# Obiettivi:
a - Riporta fedelmente il passo del testo sulla sostenibilità aziendale compreso tra "In questo contesto, l’Unione" e "fornite dalle aziende.", estremi inclusi.
b - Traduci in inglese questa frase del testo sulla sostenibilità aziendale: "La CSRD sostituisce la precedente Non-Financial Reporting Directive (NFRD) (recepita in Italia con il D. Lgs. 254/2016) e introduce obblighi più stringenti per le imprese in merito alla rendicontazione degli impatti ambientali, sociali e di governance (ESG)."

# Fonte:
Negli ultimi anni, la sostenibilità aziendale è diventata un tema centrale per le imprese e i legislatori europei.
Il concetto di sostenibilità aziendale si riferisce alla capacità di un’impresa di operare in modo responsabile, bilanciando gli aspetti economici, ambientali e sociali. Questo significa adottare strategie che garantiscano una crescita economica duratura, riducendo al contempo l’impatto ambientale e promuovendo il benessere delle persone coinvolte, dai dipendenti ai consumatori.
In questo contesto, l’Unione Europea, con la Direttiva (UE) 2022/2464 – pubblicata nella Gazzetta Ufficiale dell’Unione Europea il 16 dicembre 2022, e recepita in Italia recepita con il Decreto Legislativo n. 125 del 6 settembre 2024 (in vigore dal 25 settembre 2024) –, ha introdotto la Corporate Sustainability Reporting Directive (CSRD), una direttiva che mira a migliorare la trasparenza e l’affidabilità delle informazioni di sostenibilità fornite dalle aziende.
La CSRD sostituisce la precedente Non-Financial Reporting Directive (NFRD) (recepita in Italia con il D. Lgs. 254/2016) e introduce obblighi più stringenti per le imprese in merito alla rendicontazione degli impatti ambientali, sociali e di governance (ESG).

(Voci sulla ricerca di parole ed elementi)

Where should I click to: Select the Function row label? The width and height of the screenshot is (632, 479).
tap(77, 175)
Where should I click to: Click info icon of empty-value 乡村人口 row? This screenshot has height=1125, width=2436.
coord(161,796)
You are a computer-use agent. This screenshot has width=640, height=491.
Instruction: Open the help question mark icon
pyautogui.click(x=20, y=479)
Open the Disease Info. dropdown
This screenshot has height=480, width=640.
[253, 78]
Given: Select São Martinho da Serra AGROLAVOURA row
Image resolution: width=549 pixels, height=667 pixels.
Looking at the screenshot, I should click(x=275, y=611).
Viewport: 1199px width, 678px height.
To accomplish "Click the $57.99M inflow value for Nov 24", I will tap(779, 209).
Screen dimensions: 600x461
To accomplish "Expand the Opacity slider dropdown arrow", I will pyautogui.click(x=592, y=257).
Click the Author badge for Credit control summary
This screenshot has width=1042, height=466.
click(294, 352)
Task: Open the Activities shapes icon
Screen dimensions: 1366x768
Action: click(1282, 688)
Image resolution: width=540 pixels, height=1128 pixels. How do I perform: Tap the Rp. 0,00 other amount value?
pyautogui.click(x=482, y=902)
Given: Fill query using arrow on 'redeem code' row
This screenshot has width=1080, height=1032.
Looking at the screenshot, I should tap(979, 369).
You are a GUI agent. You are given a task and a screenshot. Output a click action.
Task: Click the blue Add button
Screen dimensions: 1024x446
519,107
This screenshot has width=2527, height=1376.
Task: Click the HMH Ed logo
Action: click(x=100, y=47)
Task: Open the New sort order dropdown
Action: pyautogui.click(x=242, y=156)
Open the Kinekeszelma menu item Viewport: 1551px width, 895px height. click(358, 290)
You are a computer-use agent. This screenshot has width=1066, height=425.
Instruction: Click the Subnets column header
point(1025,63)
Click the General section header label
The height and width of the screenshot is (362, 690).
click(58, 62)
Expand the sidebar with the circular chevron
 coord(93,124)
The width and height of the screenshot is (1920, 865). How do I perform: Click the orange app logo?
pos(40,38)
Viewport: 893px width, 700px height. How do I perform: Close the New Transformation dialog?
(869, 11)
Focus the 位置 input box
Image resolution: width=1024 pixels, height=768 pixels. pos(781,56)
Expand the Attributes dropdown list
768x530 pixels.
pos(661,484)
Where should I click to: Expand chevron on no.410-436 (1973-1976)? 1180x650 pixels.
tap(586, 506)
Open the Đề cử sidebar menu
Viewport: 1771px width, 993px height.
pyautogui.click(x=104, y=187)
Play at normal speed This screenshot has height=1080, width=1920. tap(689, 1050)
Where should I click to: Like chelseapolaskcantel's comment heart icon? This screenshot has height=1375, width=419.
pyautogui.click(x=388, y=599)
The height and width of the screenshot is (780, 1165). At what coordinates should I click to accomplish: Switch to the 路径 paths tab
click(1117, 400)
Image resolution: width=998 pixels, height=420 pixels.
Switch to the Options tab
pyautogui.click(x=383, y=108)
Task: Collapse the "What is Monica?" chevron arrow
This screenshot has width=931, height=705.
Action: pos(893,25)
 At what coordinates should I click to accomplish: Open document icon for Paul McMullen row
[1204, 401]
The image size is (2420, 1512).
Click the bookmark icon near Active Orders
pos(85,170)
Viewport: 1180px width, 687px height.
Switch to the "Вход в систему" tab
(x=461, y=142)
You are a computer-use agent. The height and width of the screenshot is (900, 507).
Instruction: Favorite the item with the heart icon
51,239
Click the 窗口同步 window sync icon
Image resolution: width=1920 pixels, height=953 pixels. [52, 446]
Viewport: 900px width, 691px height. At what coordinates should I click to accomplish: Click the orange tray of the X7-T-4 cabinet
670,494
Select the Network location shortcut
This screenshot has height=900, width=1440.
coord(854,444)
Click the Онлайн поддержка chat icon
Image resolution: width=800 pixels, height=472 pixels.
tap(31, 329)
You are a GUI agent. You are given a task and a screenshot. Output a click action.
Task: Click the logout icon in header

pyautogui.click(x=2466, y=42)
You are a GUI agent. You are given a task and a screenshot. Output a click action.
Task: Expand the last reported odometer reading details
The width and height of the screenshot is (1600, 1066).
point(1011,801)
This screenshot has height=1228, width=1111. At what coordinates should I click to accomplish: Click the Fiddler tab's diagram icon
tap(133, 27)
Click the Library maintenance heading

# Esercizio svolto:
a -
In questo contesto, l’Unione Europea, con la Direttiva (UE) 2022/2464 – pubblicata nella Gazzetta Ufficiale dell’Unione Europea il 16 dicembre 2022, e recepita in Italia recepita con il Decreto Legislativo n. 125 del 6 settembre 2024 (in vigore dal 25 settembre 2024) –, ha introdotto la Corporate Sustainability Reporting Directive (CSRD), una direttiva che mira a migliorare la trasparenza e l’affidabilità delle informazioni di sostenibilità fornite dalle aziende.

b - The CSRD replaces the previous Non-Financial Reporting Directive (NFRD) (transposed in Italy by Legislative Decree 254/2016) and introduces stricter obligations for companies regarding the reporting of environmental, social and governance (ESG) impacts.